Emerging from his self-imposed exile, he made his way to Sanur. He recalls rushing to the homes of his friends, the artist van Wieringen and film-l maker John Darling, for white bread and vegemite. Van Wieringen introduced him to secluded Sayan, perched atop the gorge of the Ayun River. Year later, Wijaya used the same site for his weekend retreat, the Taman Bebek, an ingeniously created maze of organic houses, which today is an enchanting boutique hotel. He tried scores of professions: Balinese dancer, tennis coach, poseur and journalist, churning out the audaciously snappy column Stranger in Paradise. However, it was with the completion of his dream house in Sanur that the landed gentry began noticing his work. He received his first commission to design a private garden in the fashionable Batujimbar complex. This was quickly followed by the large Wantilan Lama, covered in the book The Tropical Garden. His big break came in 1979, when Peter Muller, architect of Bali’s secluded Oberoi hotel, asked him to revamp its already famous gardens. Wijaya turned them into an empyrean landscape, secret and alluring, full of covert nooks, mysterious crannies and contrasting elements: patches of wild amid manicured grasslands; light and shade; stoneware and water features. He proceeded to transform the landscapes of many of Bali’s most prestigious hotels, including the Bali Hyatt horticultural gardens, a masterpiece of ordered naturalness.

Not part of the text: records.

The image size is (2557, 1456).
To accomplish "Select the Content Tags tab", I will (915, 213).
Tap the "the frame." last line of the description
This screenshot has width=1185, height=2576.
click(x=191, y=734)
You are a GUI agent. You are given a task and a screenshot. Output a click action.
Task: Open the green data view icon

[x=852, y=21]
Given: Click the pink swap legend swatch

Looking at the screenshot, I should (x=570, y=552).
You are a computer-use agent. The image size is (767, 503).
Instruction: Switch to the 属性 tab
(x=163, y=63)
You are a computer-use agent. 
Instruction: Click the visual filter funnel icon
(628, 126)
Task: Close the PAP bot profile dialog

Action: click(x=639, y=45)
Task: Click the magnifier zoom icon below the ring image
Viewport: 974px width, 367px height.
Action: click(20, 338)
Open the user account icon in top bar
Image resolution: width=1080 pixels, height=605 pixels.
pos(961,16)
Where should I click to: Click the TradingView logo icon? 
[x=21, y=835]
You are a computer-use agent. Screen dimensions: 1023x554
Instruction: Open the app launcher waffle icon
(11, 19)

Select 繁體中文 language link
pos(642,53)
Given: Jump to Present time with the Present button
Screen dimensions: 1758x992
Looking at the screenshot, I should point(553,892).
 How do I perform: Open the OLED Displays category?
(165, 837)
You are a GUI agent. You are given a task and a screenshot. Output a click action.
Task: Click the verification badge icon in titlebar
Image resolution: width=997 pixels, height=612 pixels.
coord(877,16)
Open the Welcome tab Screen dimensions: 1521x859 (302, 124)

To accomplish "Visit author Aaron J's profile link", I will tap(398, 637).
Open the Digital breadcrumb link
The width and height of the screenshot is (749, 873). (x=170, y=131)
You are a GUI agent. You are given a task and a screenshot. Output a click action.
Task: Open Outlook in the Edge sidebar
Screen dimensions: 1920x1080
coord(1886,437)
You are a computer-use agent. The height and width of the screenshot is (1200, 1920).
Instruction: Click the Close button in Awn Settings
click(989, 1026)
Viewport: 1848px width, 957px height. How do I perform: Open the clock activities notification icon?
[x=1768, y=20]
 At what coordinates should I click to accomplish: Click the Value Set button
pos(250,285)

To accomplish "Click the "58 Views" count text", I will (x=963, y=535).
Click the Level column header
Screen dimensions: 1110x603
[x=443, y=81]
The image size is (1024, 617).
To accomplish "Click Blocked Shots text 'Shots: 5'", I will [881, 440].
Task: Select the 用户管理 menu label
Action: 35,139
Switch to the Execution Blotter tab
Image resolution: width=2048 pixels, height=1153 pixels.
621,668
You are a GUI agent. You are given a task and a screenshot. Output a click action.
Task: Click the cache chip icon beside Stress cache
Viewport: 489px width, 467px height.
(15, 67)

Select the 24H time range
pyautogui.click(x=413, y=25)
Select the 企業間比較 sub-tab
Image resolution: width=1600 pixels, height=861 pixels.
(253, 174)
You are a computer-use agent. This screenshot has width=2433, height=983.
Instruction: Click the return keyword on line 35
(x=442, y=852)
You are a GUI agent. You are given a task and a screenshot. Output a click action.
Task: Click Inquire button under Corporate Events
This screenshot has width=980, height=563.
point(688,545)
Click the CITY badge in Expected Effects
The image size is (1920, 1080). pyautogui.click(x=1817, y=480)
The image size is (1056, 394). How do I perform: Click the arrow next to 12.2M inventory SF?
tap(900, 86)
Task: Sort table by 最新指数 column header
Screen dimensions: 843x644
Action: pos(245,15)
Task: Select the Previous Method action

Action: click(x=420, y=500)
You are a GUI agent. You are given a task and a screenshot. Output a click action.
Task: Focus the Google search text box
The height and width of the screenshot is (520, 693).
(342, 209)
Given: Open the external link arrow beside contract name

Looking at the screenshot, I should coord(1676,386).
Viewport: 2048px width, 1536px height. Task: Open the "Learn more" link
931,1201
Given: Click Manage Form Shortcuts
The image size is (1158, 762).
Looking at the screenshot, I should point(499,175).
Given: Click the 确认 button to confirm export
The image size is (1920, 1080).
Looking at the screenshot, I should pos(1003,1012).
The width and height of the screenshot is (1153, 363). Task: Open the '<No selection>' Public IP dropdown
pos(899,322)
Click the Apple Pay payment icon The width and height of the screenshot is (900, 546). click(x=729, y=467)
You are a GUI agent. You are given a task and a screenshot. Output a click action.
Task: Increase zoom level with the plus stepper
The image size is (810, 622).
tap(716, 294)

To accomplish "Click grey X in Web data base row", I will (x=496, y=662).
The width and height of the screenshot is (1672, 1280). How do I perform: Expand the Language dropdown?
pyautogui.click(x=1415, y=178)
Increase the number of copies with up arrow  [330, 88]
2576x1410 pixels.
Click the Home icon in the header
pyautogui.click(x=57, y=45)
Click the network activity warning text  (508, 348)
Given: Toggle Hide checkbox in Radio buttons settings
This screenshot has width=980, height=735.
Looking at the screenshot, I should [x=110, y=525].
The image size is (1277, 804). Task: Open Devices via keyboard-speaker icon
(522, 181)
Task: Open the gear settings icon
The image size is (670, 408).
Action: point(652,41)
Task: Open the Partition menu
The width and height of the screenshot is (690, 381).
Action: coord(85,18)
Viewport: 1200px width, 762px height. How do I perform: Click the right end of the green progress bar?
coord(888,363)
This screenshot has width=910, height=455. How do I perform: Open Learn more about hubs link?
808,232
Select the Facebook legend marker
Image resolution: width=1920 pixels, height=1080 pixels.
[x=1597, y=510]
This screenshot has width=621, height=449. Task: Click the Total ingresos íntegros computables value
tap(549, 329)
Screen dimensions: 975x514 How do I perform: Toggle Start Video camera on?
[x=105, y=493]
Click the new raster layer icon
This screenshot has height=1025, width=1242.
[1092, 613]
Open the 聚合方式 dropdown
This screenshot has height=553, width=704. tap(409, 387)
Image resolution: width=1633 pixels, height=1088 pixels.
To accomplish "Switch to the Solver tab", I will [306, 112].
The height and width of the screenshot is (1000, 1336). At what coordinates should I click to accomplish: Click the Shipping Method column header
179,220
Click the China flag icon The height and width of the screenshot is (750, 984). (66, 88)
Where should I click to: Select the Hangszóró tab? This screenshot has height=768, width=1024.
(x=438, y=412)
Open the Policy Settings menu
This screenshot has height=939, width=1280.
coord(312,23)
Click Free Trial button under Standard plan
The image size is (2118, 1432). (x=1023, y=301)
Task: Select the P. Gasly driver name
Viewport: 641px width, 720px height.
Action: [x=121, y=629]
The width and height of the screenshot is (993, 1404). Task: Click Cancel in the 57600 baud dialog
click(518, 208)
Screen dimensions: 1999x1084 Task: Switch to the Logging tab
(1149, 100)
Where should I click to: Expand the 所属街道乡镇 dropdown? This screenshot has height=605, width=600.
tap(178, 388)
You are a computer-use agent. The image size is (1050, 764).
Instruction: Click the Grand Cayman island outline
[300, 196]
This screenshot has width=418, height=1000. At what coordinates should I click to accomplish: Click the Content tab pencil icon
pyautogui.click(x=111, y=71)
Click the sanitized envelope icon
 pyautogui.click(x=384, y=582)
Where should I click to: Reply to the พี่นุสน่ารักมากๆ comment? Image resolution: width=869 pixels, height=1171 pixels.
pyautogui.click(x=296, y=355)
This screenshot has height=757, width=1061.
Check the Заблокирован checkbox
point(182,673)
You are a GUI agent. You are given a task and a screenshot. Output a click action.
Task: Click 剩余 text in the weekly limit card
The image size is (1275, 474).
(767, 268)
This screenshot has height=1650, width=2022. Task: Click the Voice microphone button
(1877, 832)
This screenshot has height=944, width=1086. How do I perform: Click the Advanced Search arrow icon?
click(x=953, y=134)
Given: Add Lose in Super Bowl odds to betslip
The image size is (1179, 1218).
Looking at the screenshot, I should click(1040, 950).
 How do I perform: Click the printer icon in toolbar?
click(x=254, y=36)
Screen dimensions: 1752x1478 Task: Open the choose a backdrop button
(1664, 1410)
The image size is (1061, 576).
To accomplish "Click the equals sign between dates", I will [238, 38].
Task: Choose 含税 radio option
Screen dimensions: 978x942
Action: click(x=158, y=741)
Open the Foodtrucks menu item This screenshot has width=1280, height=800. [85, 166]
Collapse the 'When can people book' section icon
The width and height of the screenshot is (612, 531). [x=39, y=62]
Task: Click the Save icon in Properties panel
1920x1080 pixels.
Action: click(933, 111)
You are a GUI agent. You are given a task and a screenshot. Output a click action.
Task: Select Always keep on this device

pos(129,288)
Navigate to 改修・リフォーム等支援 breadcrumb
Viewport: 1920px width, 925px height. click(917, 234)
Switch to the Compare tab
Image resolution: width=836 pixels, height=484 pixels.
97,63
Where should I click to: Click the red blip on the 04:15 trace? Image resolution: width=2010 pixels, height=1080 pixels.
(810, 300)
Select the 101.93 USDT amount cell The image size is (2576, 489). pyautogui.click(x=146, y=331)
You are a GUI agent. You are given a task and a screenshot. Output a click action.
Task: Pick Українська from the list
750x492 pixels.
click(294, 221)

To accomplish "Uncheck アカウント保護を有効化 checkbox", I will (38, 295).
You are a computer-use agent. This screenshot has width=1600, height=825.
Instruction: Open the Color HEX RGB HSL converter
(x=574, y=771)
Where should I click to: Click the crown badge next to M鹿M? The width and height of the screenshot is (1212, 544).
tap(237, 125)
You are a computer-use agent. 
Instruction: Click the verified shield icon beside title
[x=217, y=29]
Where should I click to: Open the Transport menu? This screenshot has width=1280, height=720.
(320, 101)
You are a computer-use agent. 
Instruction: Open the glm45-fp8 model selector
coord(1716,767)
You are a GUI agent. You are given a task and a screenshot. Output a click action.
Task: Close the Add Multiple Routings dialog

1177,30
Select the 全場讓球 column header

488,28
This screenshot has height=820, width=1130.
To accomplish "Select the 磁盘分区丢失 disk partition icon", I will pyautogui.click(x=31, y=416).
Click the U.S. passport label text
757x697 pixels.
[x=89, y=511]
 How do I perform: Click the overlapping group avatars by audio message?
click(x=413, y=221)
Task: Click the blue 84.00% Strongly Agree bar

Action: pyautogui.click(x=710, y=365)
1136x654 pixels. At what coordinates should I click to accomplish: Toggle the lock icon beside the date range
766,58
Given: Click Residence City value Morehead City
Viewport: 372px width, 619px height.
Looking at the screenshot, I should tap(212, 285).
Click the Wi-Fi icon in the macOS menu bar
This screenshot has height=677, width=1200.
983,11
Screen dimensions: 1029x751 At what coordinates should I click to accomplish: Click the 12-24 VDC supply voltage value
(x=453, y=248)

Infatuated with English gardens, he melded their use of color, braveness and texture with the structured expanse of Balinese temple gardens to develop his own carefully careless rambling courtyard style. His signature, richly textured look, executed with a full palate, created a space that would henceforth be known as a “ Wijaya Garden”. His courtyard gardens looked inwards into pergolas – elegant Balinese multi-use pavilions, their roofs cross-hatched with creepers – that could be converted into dining-room at a moment’s notice. Above all, he wanted to achieve a rhapsodic feeling, where the gardens, hugely important for the tropical-style, wall-less architecture, became an integrated part of the building. Acutely aware that his creations required tremendous maintenance, Wijaya trained “commando squads” of gardeners. ‘We would send our Balinese green berets to the trenches,” he says jocularly. “One could simply let them loose with only vital supervision.” Wijaya and his team style more than 300 gardens around the equator, including the US ambassador’s residence in Jakarta, David Bowie’s house in Mustique, the Amandari Resort in Ubud and the Four Seasons Resort Bali in Jimbaran. At the Four Seasons, he turned thirty-five acres of barren, limestone landscape into an ingenious web of meandering pathways through a tropical moor, bounded by a rocky foreshore. “It’s wonderfully Balinese baroque and stylish in an era when blandness is in,”he says with pride. Wijaya cites the key ingredients for a successful garden as point of view, drama poetry, theme composition and lighting, adding, “A landscaper is part mid-wife, part botanist, part sculptor and part architect.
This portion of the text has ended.